World’s oldest known person, French nun Lucile Randon, dies at 118

Lucile Randon
Lucile Randon prays in a wheelchair on 10 February 2021. Photograph: Nicolas Tucat/AFP/Getty Images

The world’s oldest known person, French nun Lucile Randon, has died aged 118, a spokesperson has said.

Randon, known as Sister André, was born in southern France on 11 February 1904, when the first world war was still a decade away.

She died in her sleep at her nursing home in Toulon, spokesperson David Tavella said on Tuesday.

“There is great sadness but … it was her desire to join her beloved brother.
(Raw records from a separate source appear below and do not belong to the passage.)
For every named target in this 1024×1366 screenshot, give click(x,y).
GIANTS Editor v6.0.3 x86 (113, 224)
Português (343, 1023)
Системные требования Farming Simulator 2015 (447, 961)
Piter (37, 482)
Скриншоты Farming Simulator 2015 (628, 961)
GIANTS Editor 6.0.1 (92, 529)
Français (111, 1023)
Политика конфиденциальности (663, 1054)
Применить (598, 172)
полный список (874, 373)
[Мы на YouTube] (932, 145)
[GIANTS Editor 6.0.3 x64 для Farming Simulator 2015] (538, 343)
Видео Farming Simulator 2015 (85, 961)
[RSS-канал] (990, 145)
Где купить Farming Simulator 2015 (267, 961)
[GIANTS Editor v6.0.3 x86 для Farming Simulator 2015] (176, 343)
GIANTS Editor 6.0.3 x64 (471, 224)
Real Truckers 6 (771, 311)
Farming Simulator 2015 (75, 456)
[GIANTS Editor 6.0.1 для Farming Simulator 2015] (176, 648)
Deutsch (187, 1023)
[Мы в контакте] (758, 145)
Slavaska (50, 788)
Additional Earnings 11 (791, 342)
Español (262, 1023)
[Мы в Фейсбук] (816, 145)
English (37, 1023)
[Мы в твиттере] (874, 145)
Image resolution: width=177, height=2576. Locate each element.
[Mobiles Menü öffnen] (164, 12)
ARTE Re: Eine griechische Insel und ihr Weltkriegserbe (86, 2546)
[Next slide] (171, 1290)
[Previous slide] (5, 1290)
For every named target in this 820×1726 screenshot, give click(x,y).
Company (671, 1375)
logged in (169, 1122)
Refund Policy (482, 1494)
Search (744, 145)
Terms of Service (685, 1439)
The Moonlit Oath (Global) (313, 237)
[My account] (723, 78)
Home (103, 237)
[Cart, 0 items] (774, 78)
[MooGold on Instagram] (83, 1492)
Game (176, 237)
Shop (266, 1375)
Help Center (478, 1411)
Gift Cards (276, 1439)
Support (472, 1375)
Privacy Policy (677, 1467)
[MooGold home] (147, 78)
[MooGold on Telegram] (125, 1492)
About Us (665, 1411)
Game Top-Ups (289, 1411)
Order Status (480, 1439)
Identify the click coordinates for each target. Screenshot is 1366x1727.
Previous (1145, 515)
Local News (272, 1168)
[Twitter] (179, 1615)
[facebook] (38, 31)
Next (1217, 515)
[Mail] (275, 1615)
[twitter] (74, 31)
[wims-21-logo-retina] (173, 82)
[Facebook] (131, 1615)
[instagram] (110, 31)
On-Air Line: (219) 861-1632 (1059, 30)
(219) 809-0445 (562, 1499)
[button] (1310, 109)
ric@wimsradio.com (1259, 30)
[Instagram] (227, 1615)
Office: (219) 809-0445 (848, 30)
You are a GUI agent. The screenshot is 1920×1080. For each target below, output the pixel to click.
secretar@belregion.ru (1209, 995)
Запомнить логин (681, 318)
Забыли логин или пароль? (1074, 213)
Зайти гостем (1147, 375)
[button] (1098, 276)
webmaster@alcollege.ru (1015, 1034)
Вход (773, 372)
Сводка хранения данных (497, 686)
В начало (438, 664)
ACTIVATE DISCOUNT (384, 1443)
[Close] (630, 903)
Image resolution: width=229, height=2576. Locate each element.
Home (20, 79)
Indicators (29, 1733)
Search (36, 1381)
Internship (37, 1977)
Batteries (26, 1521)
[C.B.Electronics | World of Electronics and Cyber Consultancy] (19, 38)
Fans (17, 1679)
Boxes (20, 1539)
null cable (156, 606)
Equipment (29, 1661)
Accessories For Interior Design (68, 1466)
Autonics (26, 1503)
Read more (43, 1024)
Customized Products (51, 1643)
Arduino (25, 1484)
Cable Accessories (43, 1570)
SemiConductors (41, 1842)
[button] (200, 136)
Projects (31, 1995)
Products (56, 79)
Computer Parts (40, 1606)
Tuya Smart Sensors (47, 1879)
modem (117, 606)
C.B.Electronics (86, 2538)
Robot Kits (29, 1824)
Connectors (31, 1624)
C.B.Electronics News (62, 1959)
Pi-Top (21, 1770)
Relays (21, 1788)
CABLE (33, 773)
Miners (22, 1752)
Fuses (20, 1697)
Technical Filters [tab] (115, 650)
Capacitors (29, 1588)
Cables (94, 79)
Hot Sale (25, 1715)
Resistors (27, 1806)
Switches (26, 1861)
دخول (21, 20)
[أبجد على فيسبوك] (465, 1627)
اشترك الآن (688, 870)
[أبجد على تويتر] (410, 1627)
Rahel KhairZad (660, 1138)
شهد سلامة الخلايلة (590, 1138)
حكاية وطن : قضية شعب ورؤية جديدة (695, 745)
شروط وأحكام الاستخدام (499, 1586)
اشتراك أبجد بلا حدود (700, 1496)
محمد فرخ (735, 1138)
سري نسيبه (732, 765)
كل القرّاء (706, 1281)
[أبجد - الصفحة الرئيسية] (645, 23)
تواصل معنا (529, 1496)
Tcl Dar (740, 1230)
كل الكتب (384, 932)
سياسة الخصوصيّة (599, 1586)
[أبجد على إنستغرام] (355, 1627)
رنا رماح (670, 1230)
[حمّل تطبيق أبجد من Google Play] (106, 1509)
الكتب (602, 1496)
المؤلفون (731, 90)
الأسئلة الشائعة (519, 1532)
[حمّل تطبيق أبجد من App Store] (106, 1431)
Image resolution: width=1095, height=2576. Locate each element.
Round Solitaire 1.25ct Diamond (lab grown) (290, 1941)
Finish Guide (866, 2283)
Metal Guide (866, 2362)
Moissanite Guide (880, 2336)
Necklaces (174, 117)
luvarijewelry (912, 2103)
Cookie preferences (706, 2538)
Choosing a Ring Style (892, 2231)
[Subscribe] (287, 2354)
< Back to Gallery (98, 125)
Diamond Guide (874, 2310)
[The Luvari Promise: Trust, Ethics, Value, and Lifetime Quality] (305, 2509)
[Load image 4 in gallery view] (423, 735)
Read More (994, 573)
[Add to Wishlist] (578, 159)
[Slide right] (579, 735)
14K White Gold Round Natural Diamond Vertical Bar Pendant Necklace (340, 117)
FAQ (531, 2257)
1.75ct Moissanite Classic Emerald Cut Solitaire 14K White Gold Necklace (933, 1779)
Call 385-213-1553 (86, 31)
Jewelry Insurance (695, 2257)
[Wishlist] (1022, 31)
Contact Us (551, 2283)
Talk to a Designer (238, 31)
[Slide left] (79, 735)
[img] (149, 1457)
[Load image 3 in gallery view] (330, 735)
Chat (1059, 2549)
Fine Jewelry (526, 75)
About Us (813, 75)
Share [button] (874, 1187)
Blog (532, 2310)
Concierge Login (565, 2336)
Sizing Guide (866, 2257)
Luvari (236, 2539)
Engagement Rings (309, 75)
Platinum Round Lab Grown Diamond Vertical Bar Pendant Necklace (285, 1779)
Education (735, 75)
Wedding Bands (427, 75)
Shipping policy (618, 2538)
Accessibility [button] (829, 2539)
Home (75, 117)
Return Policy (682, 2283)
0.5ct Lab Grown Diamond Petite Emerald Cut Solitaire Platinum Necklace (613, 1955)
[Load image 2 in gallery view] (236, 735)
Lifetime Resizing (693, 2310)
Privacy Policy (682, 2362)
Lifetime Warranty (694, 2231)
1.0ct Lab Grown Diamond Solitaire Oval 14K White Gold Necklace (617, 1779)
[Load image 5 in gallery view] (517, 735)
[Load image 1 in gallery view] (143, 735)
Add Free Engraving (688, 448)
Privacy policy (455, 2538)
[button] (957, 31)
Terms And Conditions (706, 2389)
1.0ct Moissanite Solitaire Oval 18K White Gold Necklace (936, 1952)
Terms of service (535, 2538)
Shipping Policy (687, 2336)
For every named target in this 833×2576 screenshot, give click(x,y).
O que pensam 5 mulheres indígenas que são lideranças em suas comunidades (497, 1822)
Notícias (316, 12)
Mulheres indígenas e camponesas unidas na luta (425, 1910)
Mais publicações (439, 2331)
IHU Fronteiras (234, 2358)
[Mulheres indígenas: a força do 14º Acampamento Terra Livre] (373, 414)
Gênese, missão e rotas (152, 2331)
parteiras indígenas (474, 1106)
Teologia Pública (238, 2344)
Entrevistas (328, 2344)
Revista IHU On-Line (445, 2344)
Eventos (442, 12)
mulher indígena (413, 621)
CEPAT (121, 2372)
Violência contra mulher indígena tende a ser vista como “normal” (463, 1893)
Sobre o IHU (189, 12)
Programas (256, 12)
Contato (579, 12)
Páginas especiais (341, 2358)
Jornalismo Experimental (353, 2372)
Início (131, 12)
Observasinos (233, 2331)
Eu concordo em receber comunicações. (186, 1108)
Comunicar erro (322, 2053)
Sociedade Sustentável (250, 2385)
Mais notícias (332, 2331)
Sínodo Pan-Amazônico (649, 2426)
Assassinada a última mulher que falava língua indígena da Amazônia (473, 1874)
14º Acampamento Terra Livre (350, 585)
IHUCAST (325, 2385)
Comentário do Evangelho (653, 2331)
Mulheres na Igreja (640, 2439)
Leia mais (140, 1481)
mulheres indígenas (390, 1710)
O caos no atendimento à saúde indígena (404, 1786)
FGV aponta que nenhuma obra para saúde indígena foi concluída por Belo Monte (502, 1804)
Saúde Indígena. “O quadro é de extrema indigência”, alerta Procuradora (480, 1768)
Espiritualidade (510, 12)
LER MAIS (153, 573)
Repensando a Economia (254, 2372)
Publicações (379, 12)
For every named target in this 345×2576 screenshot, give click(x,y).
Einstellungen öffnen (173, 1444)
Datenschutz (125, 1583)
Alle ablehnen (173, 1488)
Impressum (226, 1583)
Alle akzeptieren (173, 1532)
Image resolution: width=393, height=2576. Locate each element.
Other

For her, it’s a liberation,” Tavella, of the Sainte-Catherine-Labouré nursing home, told AFP.

The sister was long feted as the oldest European, before the death of Japan’s Kane Tanaka aged 119 last year left her the longest-lived person on Earth.

Randon was born in the year New York opened its first subway and when the Tour de France had only been staged once.

She worked as a governess and tutor before entering a convent in 1944, aged 40. She had been in nursing homes since 1979 and in the Toulon home since 2009.

In 2021, she survived a bout of Covid-19 after the virus swept through the nursing home where she lived, killing 10 other residents.

At the time, she told Var-Matin newspaper: “I didn’t even realise I had it.”

Tavella told the newspaper that the nun had shown no fear of the virus.

Lucile Randon in her room at the Saint-Catherine-Labouré nursing home
Lucile Randon in her room at the Saint-Catherine-Labouré nursing home last April. Photograph: Christophe Simon/AFP/Getty Images

“She didn’t ask me about her health but about her routine. She wanted to know for example if the meal and bed times were going to change. She showed no fear of the illness, in fact she was more worried about the other residents,” Tavella said.

Asked if she was scared to have Covid, the nun told France’s BFM television: “No, I wasn’t scared because I wasn’t scared to die … I’m happy to be with you, but I would wish to be somewhere else – join my big brother and my grandfather and my grandmother.”

In 2020, Randon told French radio she had no idea how she had lived so long. “I’ve no idea what the secret is. Only God can answer that question,” she said. “I’ve had plenty of unhappiness in life and during the 1914-1918 war when I was a child, I suffered like everyone else.”

• This article was amended on 18 January 2023 to correct the spelling of Sister André’s name. An earlier version said that she worked as a governor, this should have been governess.